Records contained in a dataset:

_ _ _ _ _

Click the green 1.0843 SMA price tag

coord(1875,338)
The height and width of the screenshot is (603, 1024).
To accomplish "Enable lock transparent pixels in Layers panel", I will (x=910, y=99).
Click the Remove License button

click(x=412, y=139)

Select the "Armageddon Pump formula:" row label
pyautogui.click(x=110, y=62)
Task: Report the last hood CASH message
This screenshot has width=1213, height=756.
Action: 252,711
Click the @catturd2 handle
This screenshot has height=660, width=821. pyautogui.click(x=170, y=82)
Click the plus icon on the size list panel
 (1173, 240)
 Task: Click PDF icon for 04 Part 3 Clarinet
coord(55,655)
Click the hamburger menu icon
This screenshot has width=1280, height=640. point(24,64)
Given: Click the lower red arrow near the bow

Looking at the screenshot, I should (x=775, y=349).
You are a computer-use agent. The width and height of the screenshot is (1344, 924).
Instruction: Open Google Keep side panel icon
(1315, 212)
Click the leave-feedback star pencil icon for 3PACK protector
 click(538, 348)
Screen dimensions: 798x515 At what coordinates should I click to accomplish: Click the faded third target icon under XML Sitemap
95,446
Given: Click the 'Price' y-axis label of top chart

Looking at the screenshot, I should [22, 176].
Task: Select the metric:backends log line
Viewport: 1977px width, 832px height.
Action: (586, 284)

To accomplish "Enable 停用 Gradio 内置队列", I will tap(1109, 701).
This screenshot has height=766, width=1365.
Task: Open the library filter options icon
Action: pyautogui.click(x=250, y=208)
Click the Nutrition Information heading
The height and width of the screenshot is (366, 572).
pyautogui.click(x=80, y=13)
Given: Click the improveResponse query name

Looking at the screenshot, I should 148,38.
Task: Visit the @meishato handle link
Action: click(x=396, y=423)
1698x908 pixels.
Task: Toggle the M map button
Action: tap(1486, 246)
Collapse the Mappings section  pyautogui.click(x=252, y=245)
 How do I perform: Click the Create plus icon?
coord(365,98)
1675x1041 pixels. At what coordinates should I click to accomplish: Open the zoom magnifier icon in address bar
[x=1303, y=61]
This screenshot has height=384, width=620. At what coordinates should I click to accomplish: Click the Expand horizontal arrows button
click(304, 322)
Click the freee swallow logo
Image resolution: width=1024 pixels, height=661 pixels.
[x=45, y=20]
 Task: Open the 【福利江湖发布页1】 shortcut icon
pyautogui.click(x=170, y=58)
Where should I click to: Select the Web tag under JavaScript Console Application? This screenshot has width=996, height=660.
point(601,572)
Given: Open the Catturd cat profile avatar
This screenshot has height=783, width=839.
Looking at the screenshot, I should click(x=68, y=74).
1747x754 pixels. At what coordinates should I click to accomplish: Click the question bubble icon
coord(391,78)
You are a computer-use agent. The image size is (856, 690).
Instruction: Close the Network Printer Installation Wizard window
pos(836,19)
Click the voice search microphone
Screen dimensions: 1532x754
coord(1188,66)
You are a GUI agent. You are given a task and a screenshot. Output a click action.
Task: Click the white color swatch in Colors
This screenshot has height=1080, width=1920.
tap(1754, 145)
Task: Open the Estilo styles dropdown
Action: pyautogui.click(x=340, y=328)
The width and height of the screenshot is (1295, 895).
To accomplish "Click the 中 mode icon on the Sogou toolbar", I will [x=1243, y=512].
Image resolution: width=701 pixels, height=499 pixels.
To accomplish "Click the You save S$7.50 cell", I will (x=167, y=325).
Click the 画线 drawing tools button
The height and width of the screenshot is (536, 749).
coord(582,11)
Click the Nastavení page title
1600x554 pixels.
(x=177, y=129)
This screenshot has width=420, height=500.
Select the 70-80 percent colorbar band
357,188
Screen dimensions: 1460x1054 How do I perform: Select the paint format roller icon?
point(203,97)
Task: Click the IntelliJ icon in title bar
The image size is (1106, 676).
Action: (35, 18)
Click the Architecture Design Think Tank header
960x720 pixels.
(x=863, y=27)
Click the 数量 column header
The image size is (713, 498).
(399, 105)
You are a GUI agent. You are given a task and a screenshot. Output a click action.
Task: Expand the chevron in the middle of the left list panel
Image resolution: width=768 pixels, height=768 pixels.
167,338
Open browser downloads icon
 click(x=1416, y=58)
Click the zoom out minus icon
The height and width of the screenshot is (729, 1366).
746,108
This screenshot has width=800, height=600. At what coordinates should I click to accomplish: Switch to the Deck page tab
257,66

_ _ _ _ _

THE TASK -
Once you reach the line that holds "Open browser downloads icon", print it and every line after it through the end of the records, word for word.

RESPONSE TO THIS TASK -
Open browser downloads icon
 click(x=1416, y=58)
Click the zoom out minus icon
The height and width of the screenshot is (729, 1366).
746,108
This screenshot has width=800, height=600. At what coordinates should I click to accomplish: Switch to the Deck page tab
257,66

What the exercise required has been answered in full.